EDITORIAL

Un discurso donde bailo, en donde su nivel aceptación es del 38 % de
aceptación, sin dejar reconocer y pedir disculpa pública al mundo, por lo
que fue calificado de “una gran mentira” de Trump en el discurso del
pasado miércoles no reconoció el grave escenario internacional cada
vez más tenso, los conflictos impulsados por Estados Unidos continúan
generando efectos que trascienden las fronteras. No se trata
únicamente de disputas geopolíticas lejanas, sino de consecuencias
directas que impactan en la vida cotidiana de millones de personas en
todo el mundo.
Uno de los efectos más visibles es el incremento en los precios de
la gasolina. Cada escalada bélica desestabiliza los mercados
energéticos, elevando los costos del combustible. El resultado es claro:
el combustible sube, y con él, se encarece todo lo que depende del
transporte. Desde alimentos hasta productos de primera necesidad, todo
comienza a elevar su precio en una cadena que parece no tener fin.

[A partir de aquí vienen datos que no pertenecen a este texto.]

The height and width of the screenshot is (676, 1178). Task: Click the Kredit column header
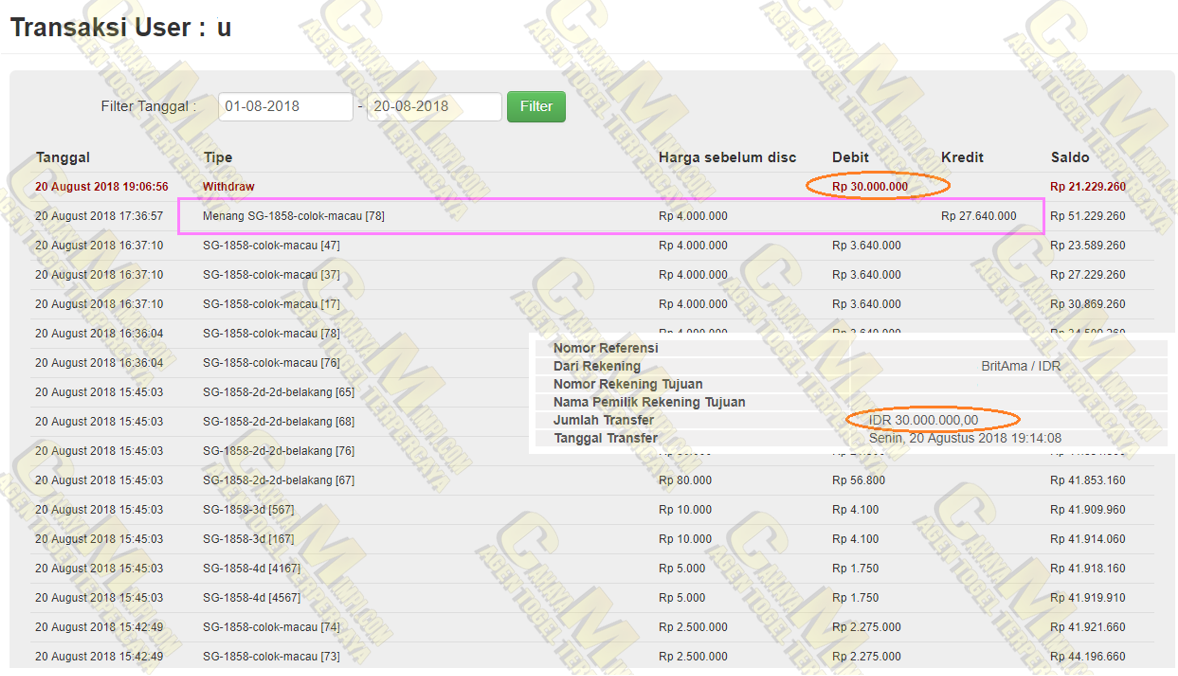coord(962,157)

La canasta básica se convierte entonces en el termómetro de esta
crisis global. Lo que antes era parte del consumo cotidiano hoy
representa un desafío económico para millones de hogares. Las familias
deben ajustar sus gastos, reducir consumos e incluso sacrificar calidad
de vida para poder mantenerse a flote. La inflación no distingue
fronteras, pero sí golpea con mayor fuerza a quienes menos tienen.

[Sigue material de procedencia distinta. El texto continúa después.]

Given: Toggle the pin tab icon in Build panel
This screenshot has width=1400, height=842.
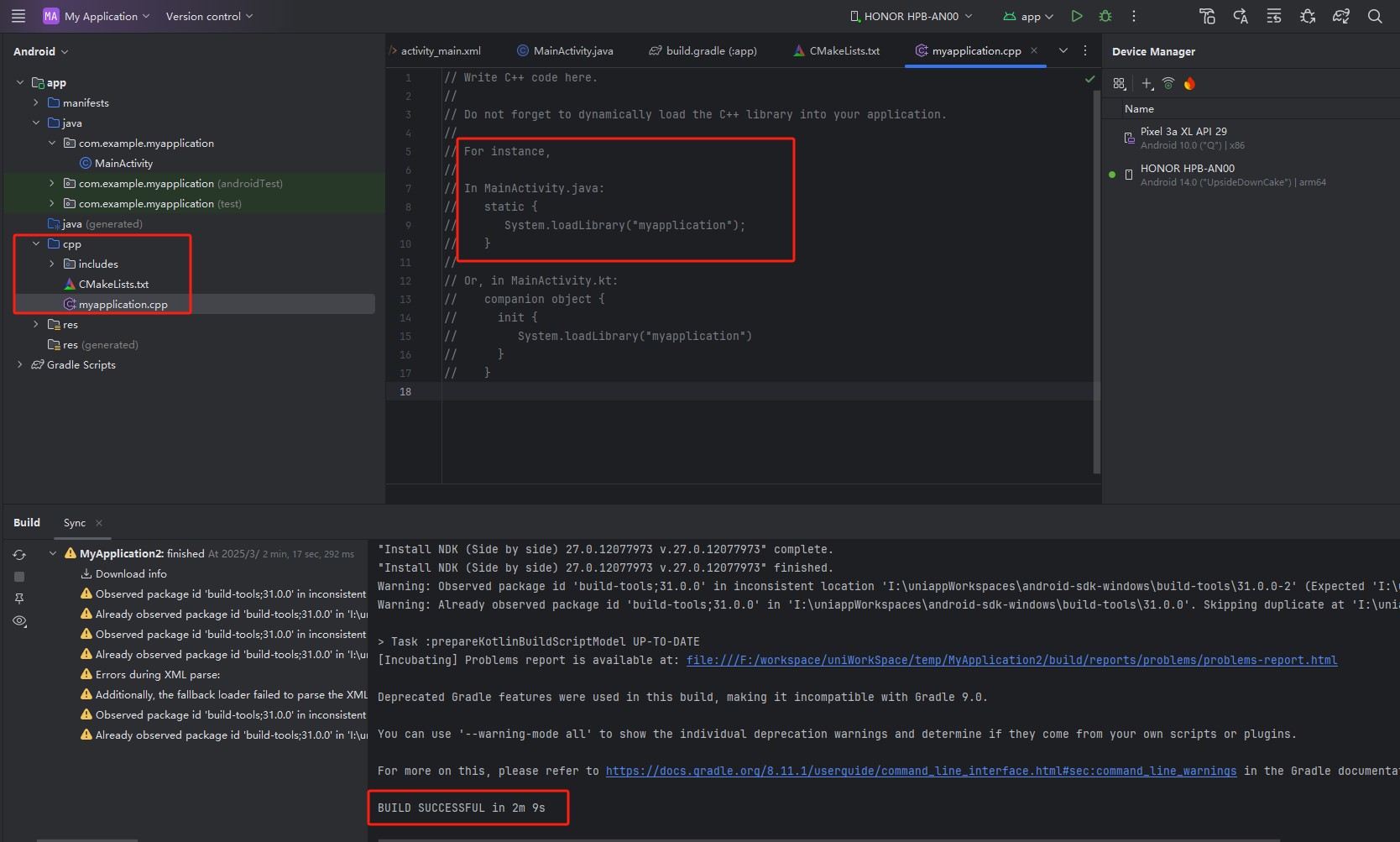Looking at the screenshot, I should pos(19,599).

Este fenómeno evidencia una desigualdad creciente. Mientras las
mayorías enfrentan dificultades para cubrir sus necesidades básicas, los
sectores más ricos continúan acumulando ganancias. En medio de la
crisis, grandes corporaciones energéticas y financieras incrementan sus
beneficios, mostrando una vez más cómo los momentos de inestabilidad
pueden convertirse en oportunidades para unos cuantos.

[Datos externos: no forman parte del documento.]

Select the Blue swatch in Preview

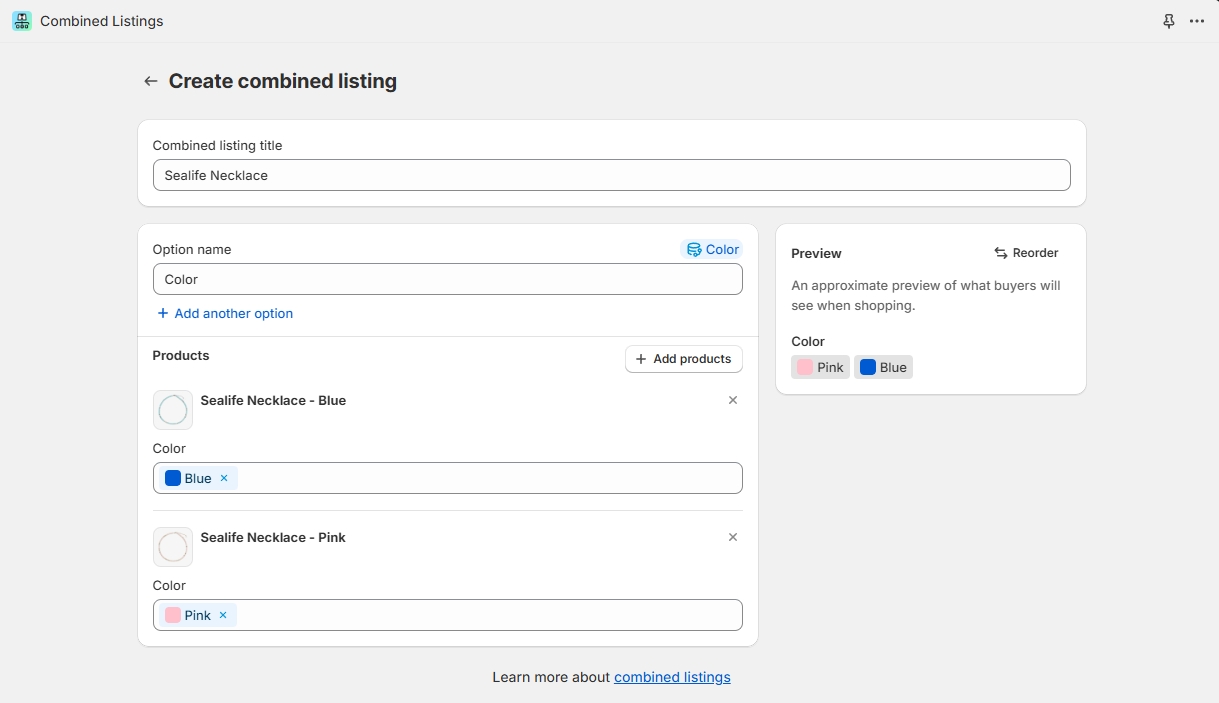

A este panorama se suma el discurso político que refuerza estas
diferencias. Las políticas que favorecen la concentración de riqueza
contrastan con la dureza hacia los migrantes, quienes son tratados
como un problema en lugar de ser reconocidos como víctimas de un
sistema desigual y, muchas veces, de los mismos conflictos que los
obligan a desplazarse. La narrativa de mano dura ignora las causas
profundas de la migración y deshumaniza a quienes buscan mejores
condiciones de vida.
La pregunta es inevitable: ¿hasta cuándo seguirá este modelo en
el que las crisis enriquecen a unos pocos mientras empobrecen a las
mayorías? Y más importante aún, ¿qué papel jugarán las sociedades
para exigir un cambio en un sistema que, hasta ahora, parece repetir el
mismo patrón de desigualdad y exclusión?